Qualità del sonno e degrado cognitivo sono strettamente connessi, scoperta correlazione tra sogni e Alzheimer utile per una diagnosi precoce.
Sappiamo tutti che qualità del sonno e degrado cognitivo sono due fenomeni strettamente connessi. Dormire bene e nelle giuste ore è fondamentale per mantenersi in salute, per rigenerare il corpo, per migliorare le funzioni dell’organismo e per la salute del cervello. Le funzioni cognitive sono profondamente legate al sonno, dunque, dormire bene è essenziale per vivere in modo sano, riducendo stress, infiammazioni e contrastando il degrado cognitivo.
In tutto ciò, all’interno di una buona qualità del sonno, bisogna prestare molta attenzione alla fase più importante, quella del sonno profondo, che conosciamo tutti con il termine Rem, ossia Rapid Eye Movement, nella quale il nostro cervello si abbandona alla fase onirica. I sogni si pongono come una sorta di scudo protettivo contro il degrado del cervello, e quindi possono contrastare l’insorgenza di Alzheimer e demenza senile. I sogni, perciò, possono essere un campanello di allarme per affrontare una diagnosi precoce della malattia.

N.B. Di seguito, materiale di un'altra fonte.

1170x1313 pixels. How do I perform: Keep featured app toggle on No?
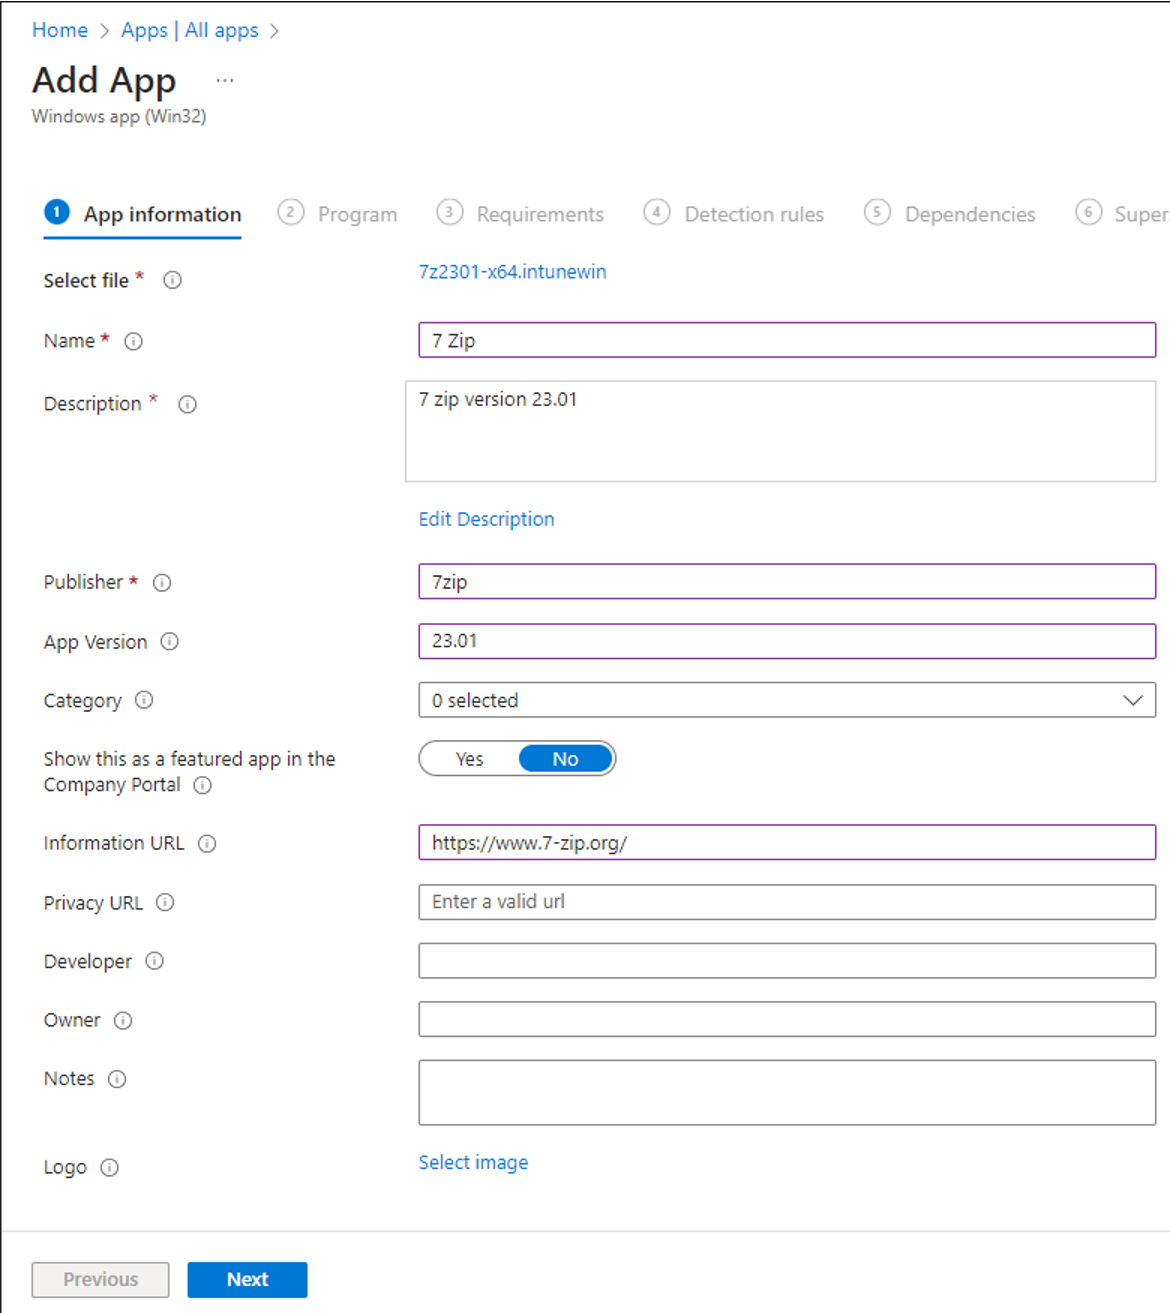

Un recente studio internazionale, effettuato all’Università di San Francisco, in California, insieme alla School of Clinical Medicine di Pechino e al China – Japan Friendship Hospital, dimostra quanto i sogni siano indicatori di una possibile demenza. Lo studio, pubblicato sulla testata Alzheimer’s Association, dimostra quanto la fase Rem sia un indicatore essenziale per il benessere mentale.
Maggiore è il tempo in cui si entra nella fase Rem, la più profonda del sonno, e maggiori sono i rischi che si corrono, poiché si compromette la capacità di consolidare i ricordi, interferendo con la regolazione delle emozioni. Dunque, una fase Rem squilibrata potrebbe porsi come un indicatore anticipato della presenza di Alzheimer o di demenza senile.

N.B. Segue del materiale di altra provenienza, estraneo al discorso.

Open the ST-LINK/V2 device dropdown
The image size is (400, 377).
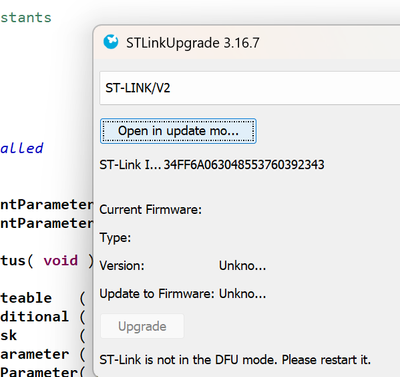tap(250, 88)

Ancora non è chiarissima l’architettura del sonno e il perché la fase onirica incida sul degrado cognitivo e sui biomarcatori dell’Alzheimer, ma una latenza Rem prolungata può indicare un fattore di rischio. La fase Rem segue le tre fasi del sonno, per un totale di quattro fasi che sono alla base di un sonno di qualità. Un sonno di qualità, quindi, segue una precisa progressione, e fa sprofondare lentamente la persone nell’addormentamento.
Ogni persona, nel corso di una nottata, attraversa da tre a cinque cicli di sonno, attraversando tutte le fasi dell’addormentamento. Significa che ogni persona sprofonda nella fase Rem diverse volte per notte. Tuttavia, chi soffre di disturbi del sonno, salta alcune fasi essenziali, oppure effettua meno cicli completi. Le persone anziane, in generale, raggiungono più difficilmente la fase Rem.
In questa fase profonda, il nostro cervello si abbandona ai ricordi, alle emozioni e ai sogni, e li immagazzina. Un ritardo in questa sequenza può compromettere il processo di memoria del cervello, alimentando il cortisolo, l’ormone dello stress, e compromettendo l’ippocampo.
Il deterioramento cognitivo colpisce circa un terzo della popolazione over 70, e a incidere fortemente sullo stato di salute del cervello è proprio un cattivo sonno. La fase Rem ritardata comporta livelli più elevati di due proteine tossiche, l’amiloide e la tau, mentre diminuisce la proteina sana chiamata fattore neurotrofico derivato dal cervello (Bdnf).
Questa scoperta è importantissima, poiché offre ai ricercatori la possibilità di concentrare l’attenzione su farmaci per dormire meglio, i quali potrebbero modificare la progressione della malattia, migliorando appunto la qualità del sonno. La melatonina, infatti, riduce i livelli di tau e di amiloide, le proteine tossiche. Pazienti che assumono antidepressivi o sedativi, riducono la fase Rem, quindi sono più soggetti al rischio Alzheimer.